A year of isolation (and some political scandal Elle didn’t really
understand) led to worldwide recognition that mind-Readers existed
and that they were nothing like the movies. The whole “images”
thing was new; past understanding of mind-Readers had limited
itself to word-for-word telepathy or similar invasion of personal
privacy.
Reading didn't feel like that; it was just part of the natural
world, part of body language, even, no more invasive than seeing
how many times someone blinked when they spoke to you.
But not everyone felt that way.
Once Reading had been definitively proven as something that
existed, it became something that needed to be regulated. By the
tail end of the global quarantine, Readers in America were required
to be registered and receive monthly counseling. It was marketed as
something that was “good for them” and “a way to help Readers
develop safely,” but most Readers had already figured out how to
live with their powers by the time the world found out. Speculation
that it was a government scheme to mark the Readers and get data
to exterminate them was largely mocked. But nobody really believed
it was for the Readers’ well-being, either.
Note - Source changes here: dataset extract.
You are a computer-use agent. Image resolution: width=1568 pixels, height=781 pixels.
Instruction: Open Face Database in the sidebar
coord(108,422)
Malicious or not, nobody really had a choice in the matter.
The Readers complied. Those who didn't—well, Elle hadn't heard
about anyone who didn't. This was her eighteenth month. Her
assigned counselor’s name was Anne, and she was a college grad
student near the start of her second-to-last semester, working with a
counseling center for her summer practicum.
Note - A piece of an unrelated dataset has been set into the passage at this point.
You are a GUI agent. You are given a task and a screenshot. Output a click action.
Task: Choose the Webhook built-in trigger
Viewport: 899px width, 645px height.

Anne did not find the Afterthoughts interesting. “Did you try
our anxiety-reducing exercises?” she asked, like she was supposed
to, flipping through the notes in her bullet journal. Elle felt her face
prickle. Anne made her feel like everything Elle did was quantifiable,
understandable, and manageable. And that made Elle feel like she
was failing when the world refused to make sense.
The food stuff was common; she’d read about it on WebMD.
Plenty of people her age had some kind of anxiety caused by a life
transition, and Elle could nail down what caused her issues to the
day. But that didn’t make it easier when her Afterthoughts took over,
almost like her own personal Readings, whispering what was wrong,
why she couldn’t be like everyone else. They didn’t feel quantifiable.
They felt like they were winning.
Anne, to the best of Elle’s understanding, only cared about
the Readings, not the Afterthoughts. Elle didn't really blame her. It
wasn't like Anne herself ever ran the risk of being Read by Elle;
counselors were chosen from across the country, and if they ever did
meet their patients on accident, they were immediately reassigned.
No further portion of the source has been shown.